W obecnej chwili z prasy czysto katolickiej pozostaje pratycznie tylko na rynku "Gość Niedzielny" i "Niedziela".
I chyba raczej nic nie ominąłem ? Smutny


- ZosiaII - 07-01-2006 03:43

Czy to nie jest chore? :shock:


- ddv - 07-01-2006 10:07

Z przykrością należy stwierdzić iż "relatywizm moralny" dotknął również i niektórych członków Kościoła Smutny
Na szczęście - te osoby (choć czasem ich postawy są często bardzo mocno nagłaśniane, i widoczne) są w ogromnej mniejszości.
Widzisz Zosiu - jezeli chodzi o "Tygodnik powszechny" najwidoczniej uznano że tzw. "liberalny" katolicyzm może skłonić do powrotu do Wiary.
O ile idea może i szczytna - o tyle dość nieprzemyślana i nie prowadząca do niczego dobrego - powoduje bowiem wyrażanie zgody na "relatywizm moralny". Smutny


- Anonymous - 07-01-2006 11:32

Cóż Tygodnik Powszechny jest dowodem , że kościół kat. ma jeszcze jakiekolwiek zaplecze intelektualne, reszta katolickiej prasy to IMHO katolickie szmatławce.


- meta - 07-01-2006 18:06

Cytat:ma prawo ocenić, czy wysiłek podjęty przez Watykan spełni oczekiwania, czy nie
Każdy ma prawo ocenić działanie innych, ale kwestionowanie najwyższych autorytetów, i podważanie zasadności i jakości ich prac, bez wskazania lepszych opracowań – to czysta beznadzieja.

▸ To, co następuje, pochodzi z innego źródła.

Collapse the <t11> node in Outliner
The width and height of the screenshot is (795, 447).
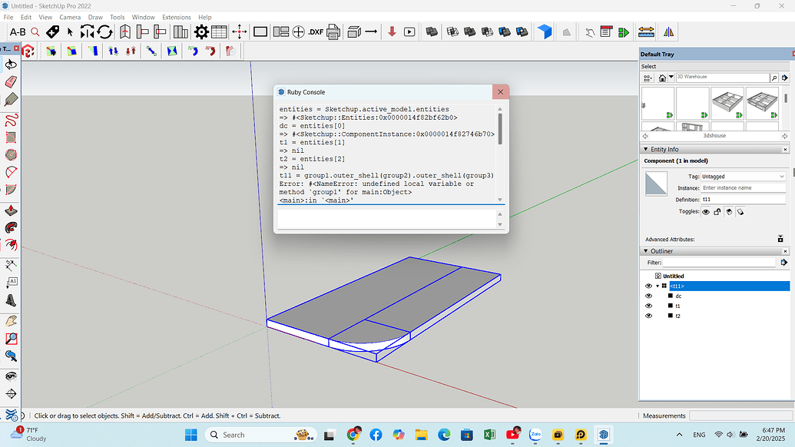657,286
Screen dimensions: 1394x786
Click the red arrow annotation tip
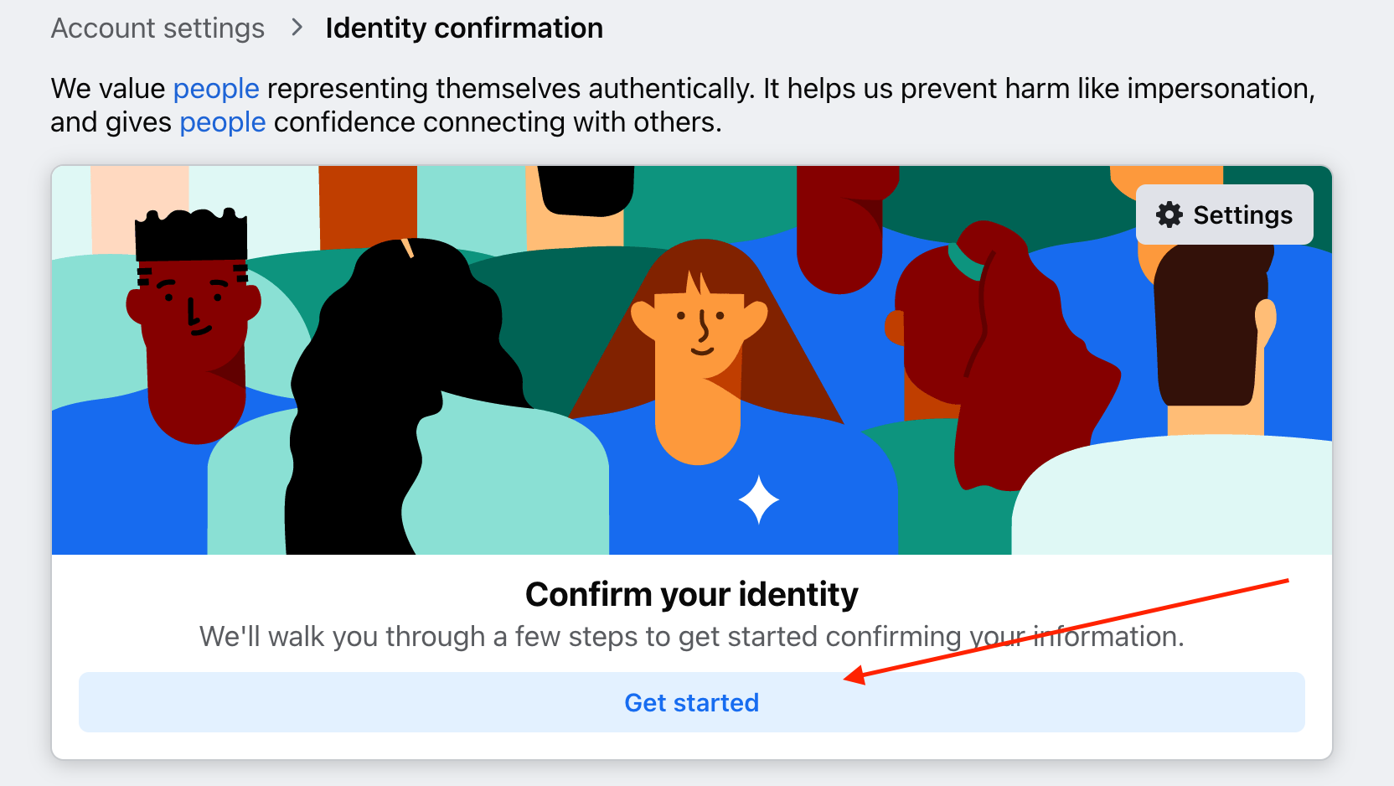click(849, 677)
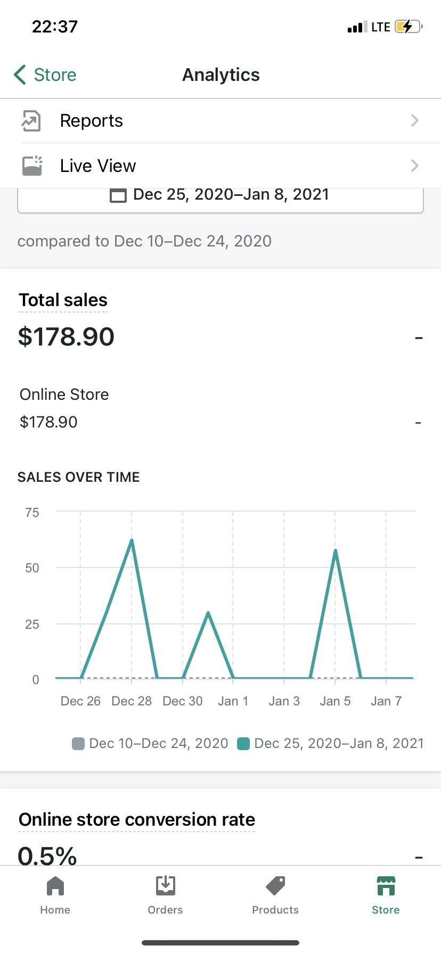This screenshot has width=441, height=954.
Task: Open the Orders inbox icon
Action: click(166, 886)
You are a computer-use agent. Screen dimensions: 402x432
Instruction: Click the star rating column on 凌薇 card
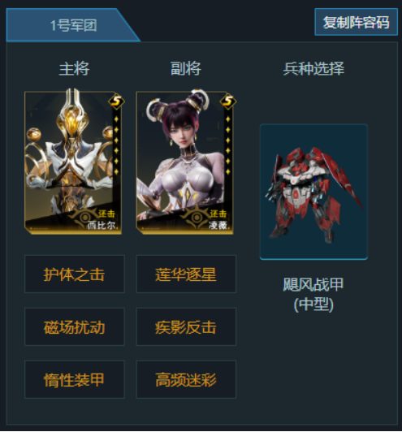point(228,145)
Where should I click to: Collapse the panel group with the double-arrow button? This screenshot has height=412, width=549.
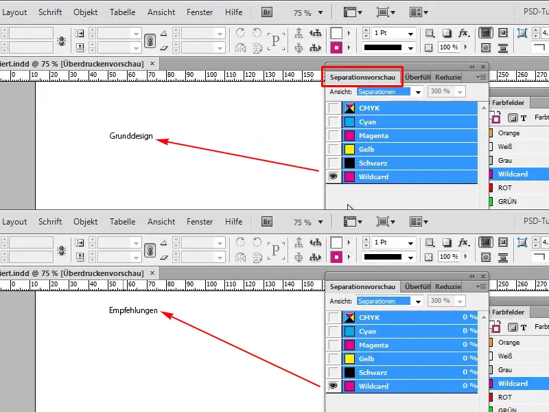tap(473, 67)
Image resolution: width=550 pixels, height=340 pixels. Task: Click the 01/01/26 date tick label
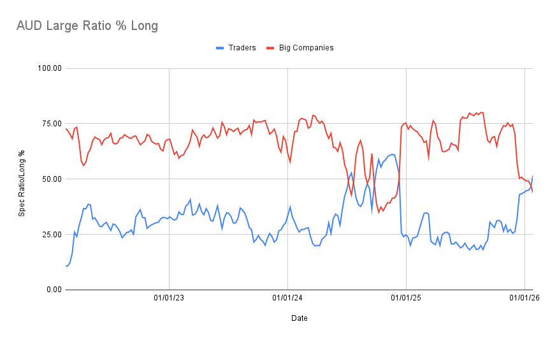[525, 297]
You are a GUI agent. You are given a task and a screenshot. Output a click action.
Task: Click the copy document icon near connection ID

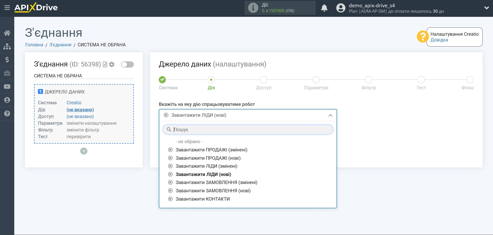pos(105,64)
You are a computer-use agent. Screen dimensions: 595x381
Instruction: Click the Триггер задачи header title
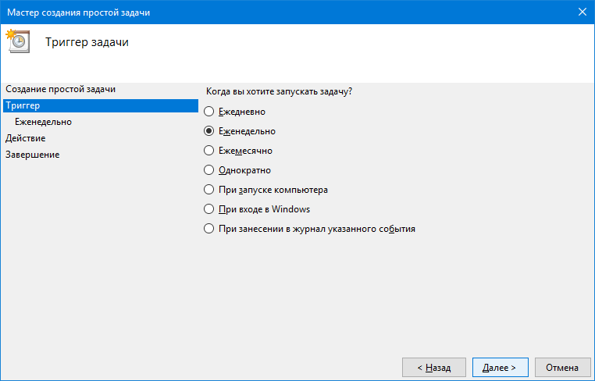[x=87, y=42]
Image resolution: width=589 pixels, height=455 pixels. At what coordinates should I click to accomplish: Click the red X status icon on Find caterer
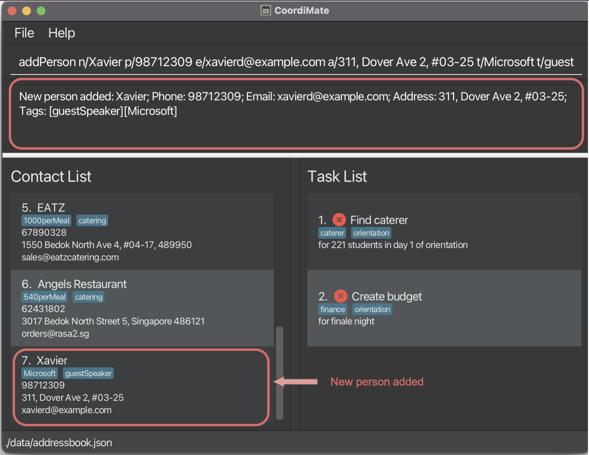[x=339, y=220]
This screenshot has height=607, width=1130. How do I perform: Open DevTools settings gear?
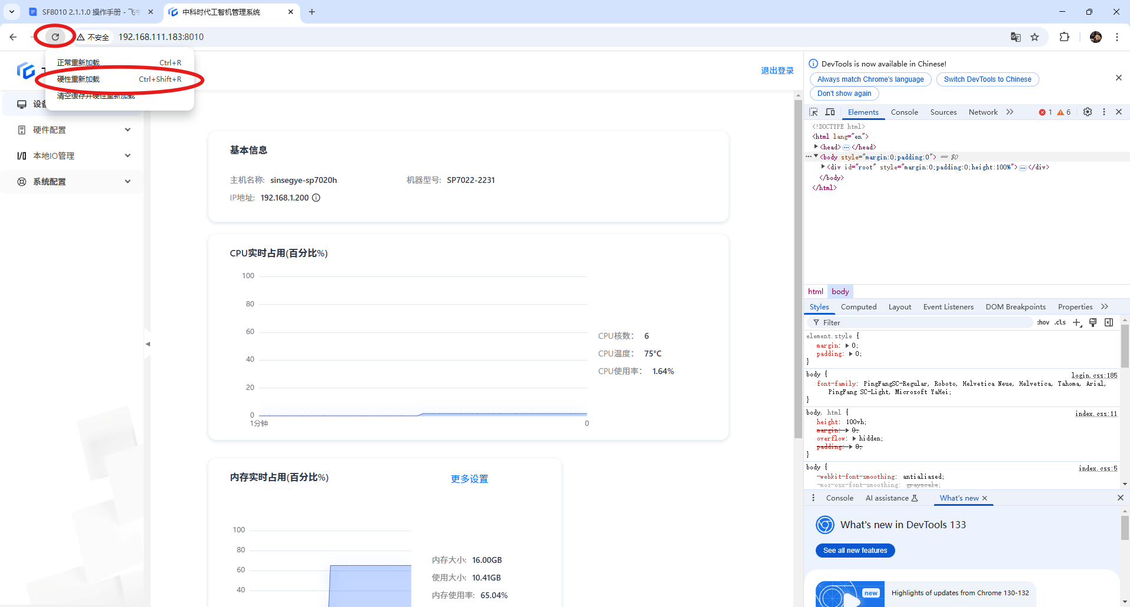pyautogui.click(x=1088, y=112)
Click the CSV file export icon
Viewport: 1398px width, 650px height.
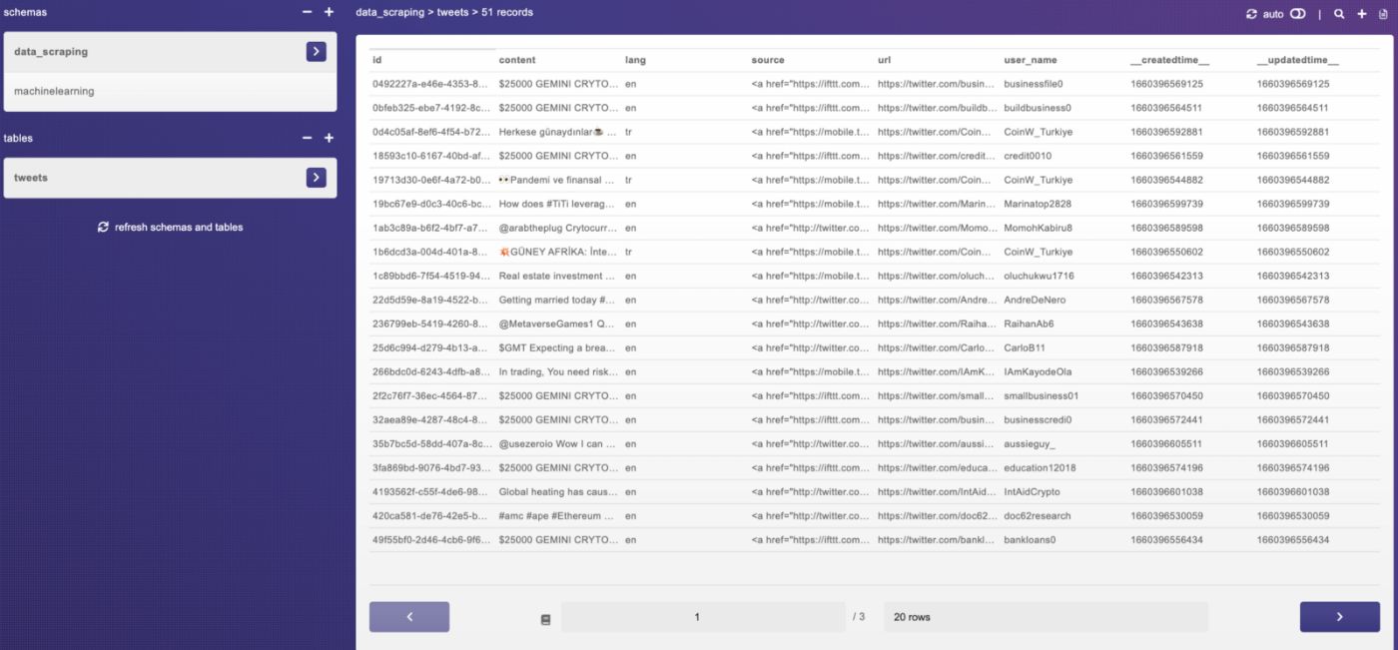[1383, 14]
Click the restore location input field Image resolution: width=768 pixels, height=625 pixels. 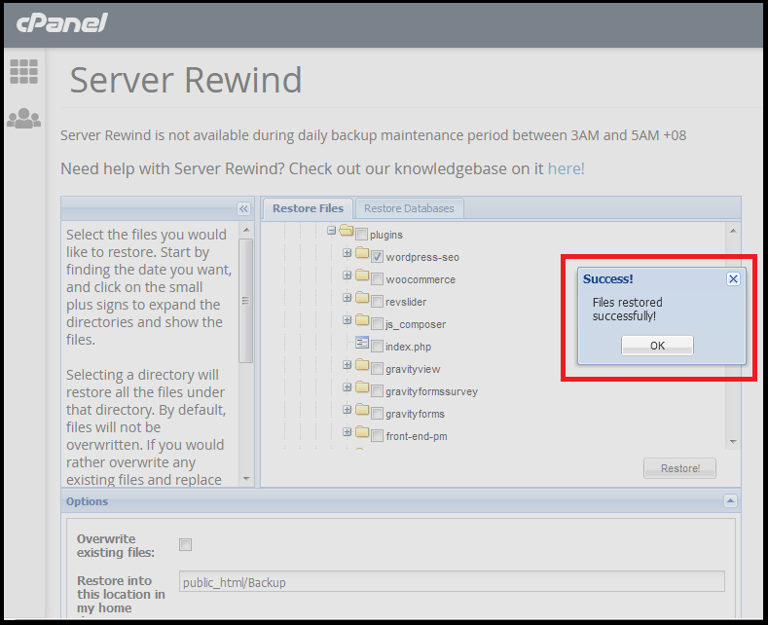[x=453, y=582]
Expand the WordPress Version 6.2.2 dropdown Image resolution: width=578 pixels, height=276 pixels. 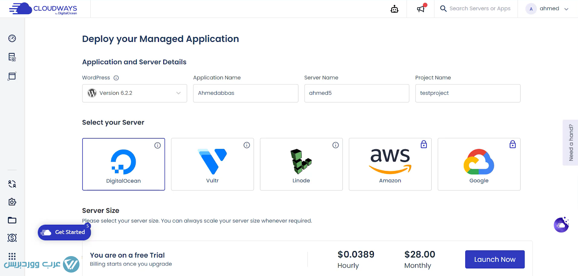pos(134,93)
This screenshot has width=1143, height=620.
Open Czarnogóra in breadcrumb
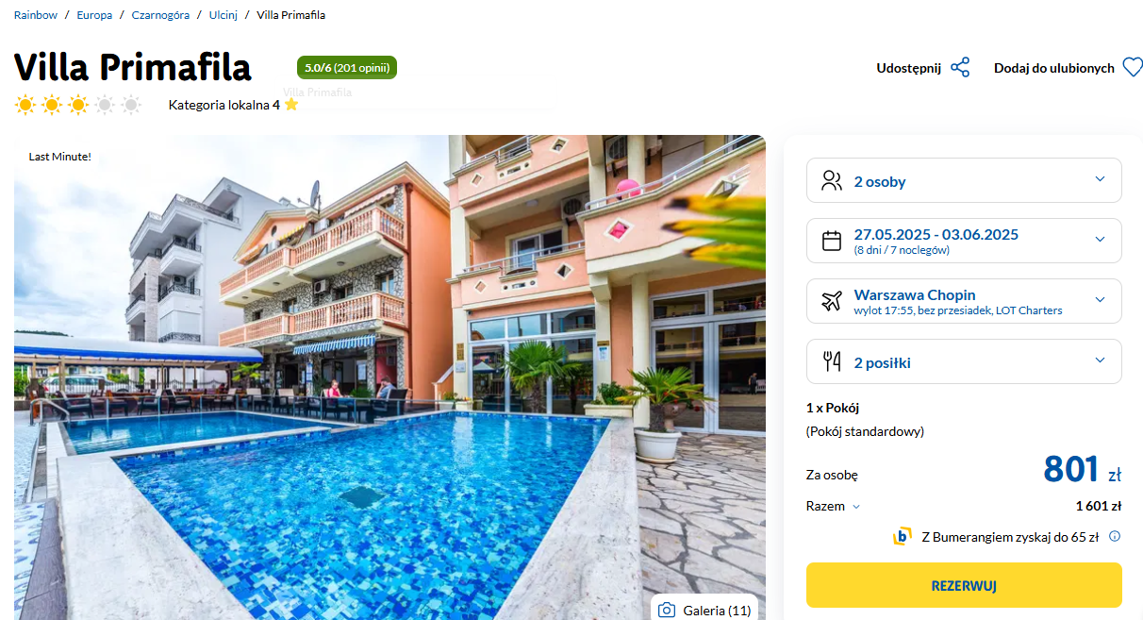[160, 15]
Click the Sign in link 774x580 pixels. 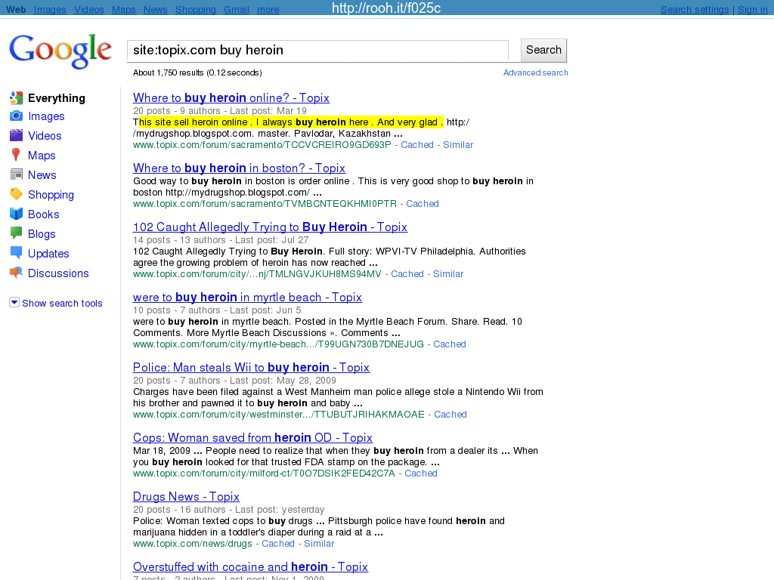(752, 10)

J. P. II wyraźnie mówił, żeby nadzieję pobudzać „ Ducha nie gaście”.
_________________
„Tych, którzy wprowadzają rozłamy, upominaj raz i drugi, a jeśli to nie pomoże, po prostu ich unikaj, wiedząc, że są to ludzie przewrotni, uwikłani w grzechy, które już z góry wydają na nich właściwy wyrok.”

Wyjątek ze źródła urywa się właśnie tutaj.